La lumière de la garde-robe éclairait partiellement la scène. Dans cette demi-pénombre, le son des draps qui se froissent et deux respirations au bord de l’essoufflement s’entremêlaient. Elles étaient étendues sur le lit, l’une contre l’autre. La plus jeune des deux goûtait la douceur de la bouche des filles pour la première fois. La délicatesse de ces lèvres faisait gonfler sa poitrine d’un souffle profond qui la faisait s’ouvrir toujours davantage. Le moment venu, leurs mains se délièrent de leurs cheveux et glissaient maintenant sur leurs courbes pêches. Leurs doigts, comme des plumes, jouaient à se faire frissonner. Sous ces caresses, sa tête bourdonnante était une forteresse. Elles n’avaient qu’à fermer les yeux pour se plonger dans un instant d’absence qui durait jusqu’au prochain frôlement, l’effleurement suivant.

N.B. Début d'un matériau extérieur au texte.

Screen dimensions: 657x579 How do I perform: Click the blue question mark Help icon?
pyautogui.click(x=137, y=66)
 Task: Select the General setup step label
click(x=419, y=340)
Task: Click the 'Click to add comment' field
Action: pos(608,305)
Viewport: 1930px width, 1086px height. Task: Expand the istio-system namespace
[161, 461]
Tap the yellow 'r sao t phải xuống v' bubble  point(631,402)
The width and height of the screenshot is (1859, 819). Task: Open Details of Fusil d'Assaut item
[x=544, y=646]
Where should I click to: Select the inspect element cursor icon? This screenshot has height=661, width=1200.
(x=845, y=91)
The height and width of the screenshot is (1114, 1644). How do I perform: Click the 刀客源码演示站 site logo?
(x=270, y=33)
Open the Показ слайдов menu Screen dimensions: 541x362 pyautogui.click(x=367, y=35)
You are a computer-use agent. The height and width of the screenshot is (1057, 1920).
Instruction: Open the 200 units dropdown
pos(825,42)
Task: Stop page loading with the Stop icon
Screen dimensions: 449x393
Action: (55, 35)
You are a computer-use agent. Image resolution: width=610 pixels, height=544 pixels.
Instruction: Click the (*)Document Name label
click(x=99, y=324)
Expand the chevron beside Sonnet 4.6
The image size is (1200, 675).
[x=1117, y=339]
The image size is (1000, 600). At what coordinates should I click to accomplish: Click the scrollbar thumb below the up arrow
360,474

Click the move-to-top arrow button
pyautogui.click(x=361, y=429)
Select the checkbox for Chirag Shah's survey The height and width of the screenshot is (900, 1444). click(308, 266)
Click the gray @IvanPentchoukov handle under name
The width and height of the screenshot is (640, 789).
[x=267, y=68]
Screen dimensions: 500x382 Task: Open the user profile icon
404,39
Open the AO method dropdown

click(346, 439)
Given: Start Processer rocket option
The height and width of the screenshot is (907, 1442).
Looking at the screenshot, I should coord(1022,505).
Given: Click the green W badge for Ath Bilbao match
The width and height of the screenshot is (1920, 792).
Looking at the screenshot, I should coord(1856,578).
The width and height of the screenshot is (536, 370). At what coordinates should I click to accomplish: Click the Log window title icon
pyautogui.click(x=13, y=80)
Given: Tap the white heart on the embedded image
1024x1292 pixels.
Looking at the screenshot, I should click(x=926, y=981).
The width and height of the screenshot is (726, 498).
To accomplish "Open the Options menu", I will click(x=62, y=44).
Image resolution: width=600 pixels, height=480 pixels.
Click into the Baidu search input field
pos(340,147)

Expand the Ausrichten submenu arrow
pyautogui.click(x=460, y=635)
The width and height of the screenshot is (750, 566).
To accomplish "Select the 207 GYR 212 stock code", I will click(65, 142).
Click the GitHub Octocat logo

La plus dégourdie des deux se glissa sur le dessus. C’est là, étendue dans les draps, qu’elle prit conscience de toute la délicatesse et la légèreté du corps des filles. Elle sentit ces doigts humides caresser son sexe gonflé en restant en périphérie du principal attrait. Elle sentit sa longue chevelure glisser sur ces cuisses, puis sa langue remonter le long de sa fente. Ses lèvres entourèrent son clitoris qui n’en pouvait plus d’être ignoré. Elle sentit se déclencher des arcs électriques qui faisaient le pont entre son sexe et sa tête. C’était bon, c’était nouveau.

 

Assis au bout du lit, le copain de la plus jeune se faisait de plus en plus oublier. Son érection grandissait à mesure que son espoir s’amenuisait.